Short exercise →
Rewrite the data from the line with "Where should I click to: Expand" to the line with "coord(445,829)", changing "microphone" to "headset" and keeping everything else the same.

Supplied data →
....................

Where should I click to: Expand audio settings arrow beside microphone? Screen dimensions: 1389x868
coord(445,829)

....................

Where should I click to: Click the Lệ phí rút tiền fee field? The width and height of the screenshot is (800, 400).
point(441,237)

....................

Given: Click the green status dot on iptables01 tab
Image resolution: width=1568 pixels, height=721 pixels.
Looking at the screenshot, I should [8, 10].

....................

Task response →
Where should I click to: Expand audio settings arrow beside headset? Screen dimensions: 1389x868
coord(445,829)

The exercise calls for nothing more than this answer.